Why We Love GRID (And You Should Too!)
It’s not a big secret that designers love to keep everything in order. It might sound trivial, but big part of their job is dedicated to putting everything in order in the most logical way possible and displaying it to make a coherent composition with well exposed and clear content. Avoiding mess in the process is therefore quite important, as well as achievable — all thanks to grid.
What is grid?
Grid is a system of horizontal and/or vertical guidelines that are dividing the graphic design into modules. It was used (in slightly different way) since the begging of the written word, but its usefulness was especially appreciated by typographers of modernist era. Right now it is coming back into favor and is commonly used by webdesigners in the form of ready-made frameworks such as Bootstrap, Zurb Foundation or Gridle.
Why you should use grid?
Grid allows you to arrange and organize in the most logical way possible items such as headers, texts, buttons, text boxes, pictures or icons. Although grid is ancillary, its consistent use adds a harmony to the project and increases the aesthetic value of it. It also allows for an easy communication between Graphic Designers and Frontend Developers. Working on grids which are based on a specific technology allows for a faster and more accurate implementation of graphic design. Designers don’t have to divide the space in the project and the Frontend Developer can use ready-made CSS classes. Grid allows for a more rational approach to design. We can stop relying only on the intuition of Graphic Designer and base our work on the system that is understood by everyone.
How does this work?
In general, each grid consists of a number of lines which divide the screen into columns, which are separated by gutters. In Merixstudio we think that there is no need to create a separate grid for each project — the system that we have developed is flexible enough to allow us to create a wide variety of projects by modifying the underlying assumptions. To creating our grid we used two already existing frameworks/systems: Bootstrap and Material Design.

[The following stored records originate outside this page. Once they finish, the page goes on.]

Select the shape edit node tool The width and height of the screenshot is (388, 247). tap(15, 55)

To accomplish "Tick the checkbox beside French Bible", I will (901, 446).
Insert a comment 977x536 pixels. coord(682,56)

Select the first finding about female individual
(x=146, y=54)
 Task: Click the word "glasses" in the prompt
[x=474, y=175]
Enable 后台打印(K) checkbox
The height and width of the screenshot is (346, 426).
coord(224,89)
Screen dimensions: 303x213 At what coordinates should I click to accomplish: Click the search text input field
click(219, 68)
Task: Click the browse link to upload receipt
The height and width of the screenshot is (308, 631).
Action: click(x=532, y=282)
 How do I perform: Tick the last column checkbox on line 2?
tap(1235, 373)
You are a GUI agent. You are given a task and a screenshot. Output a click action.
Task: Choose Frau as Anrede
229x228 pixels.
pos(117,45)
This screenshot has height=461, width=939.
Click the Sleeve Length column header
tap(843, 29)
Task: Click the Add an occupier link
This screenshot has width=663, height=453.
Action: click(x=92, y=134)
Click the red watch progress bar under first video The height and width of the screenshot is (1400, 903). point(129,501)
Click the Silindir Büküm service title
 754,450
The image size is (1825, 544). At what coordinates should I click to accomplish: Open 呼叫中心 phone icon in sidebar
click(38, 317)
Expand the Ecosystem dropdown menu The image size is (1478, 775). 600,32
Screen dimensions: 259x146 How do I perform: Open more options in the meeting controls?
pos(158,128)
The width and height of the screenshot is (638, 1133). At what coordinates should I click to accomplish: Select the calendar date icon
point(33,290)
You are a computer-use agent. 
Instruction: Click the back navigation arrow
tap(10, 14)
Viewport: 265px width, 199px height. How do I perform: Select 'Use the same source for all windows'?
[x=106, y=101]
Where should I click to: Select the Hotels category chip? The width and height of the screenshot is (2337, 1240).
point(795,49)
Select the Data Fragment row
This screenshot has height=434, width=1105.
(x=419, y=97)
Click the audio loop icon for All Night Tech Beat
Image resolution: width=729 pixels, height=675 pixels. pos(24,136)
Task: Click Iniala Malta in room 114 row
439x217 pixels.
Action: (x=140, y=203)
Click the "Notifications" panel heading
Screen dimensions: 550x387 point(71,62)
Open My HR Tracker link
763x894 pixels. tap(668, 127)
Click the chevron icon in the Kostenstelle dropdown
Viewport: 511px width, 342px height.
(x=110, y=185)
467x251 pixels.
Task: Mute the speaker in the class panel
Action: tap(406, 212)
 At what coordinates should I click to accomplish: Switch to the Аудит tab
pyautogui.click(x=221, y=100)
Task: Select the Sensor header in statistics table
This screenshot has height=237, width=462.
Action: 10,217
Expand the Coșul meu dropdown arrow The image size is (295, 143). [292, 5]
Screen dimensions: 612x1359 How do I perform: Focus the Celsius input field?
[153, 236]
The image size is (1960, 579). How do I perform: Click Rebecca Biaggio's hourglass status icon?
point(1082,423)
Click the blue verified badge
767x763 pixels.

We treated Bootstrap as the base, but this does not mean that we use it in the context of Frontend Development. We like the versatility of its structure, which allows for implementation of flexible changes of columns widths and distances between them. The structure of our grid is based on the container, inside which there are 12 columns. It has a fixed width measured in pixels (different for a each resolution) and the columns are determined in percentage. Each column has its own padding that simulates the gutter.
The number of columns is not coincidental. It has a lot of possibilities for dividing (12, 6, 4, 3, 2, 1), what facilitates the design and further development. Since this is an even number, you should avoid layouts with an odd number of columns, for example. 9, 7 or 5 (with the exception of the number 3).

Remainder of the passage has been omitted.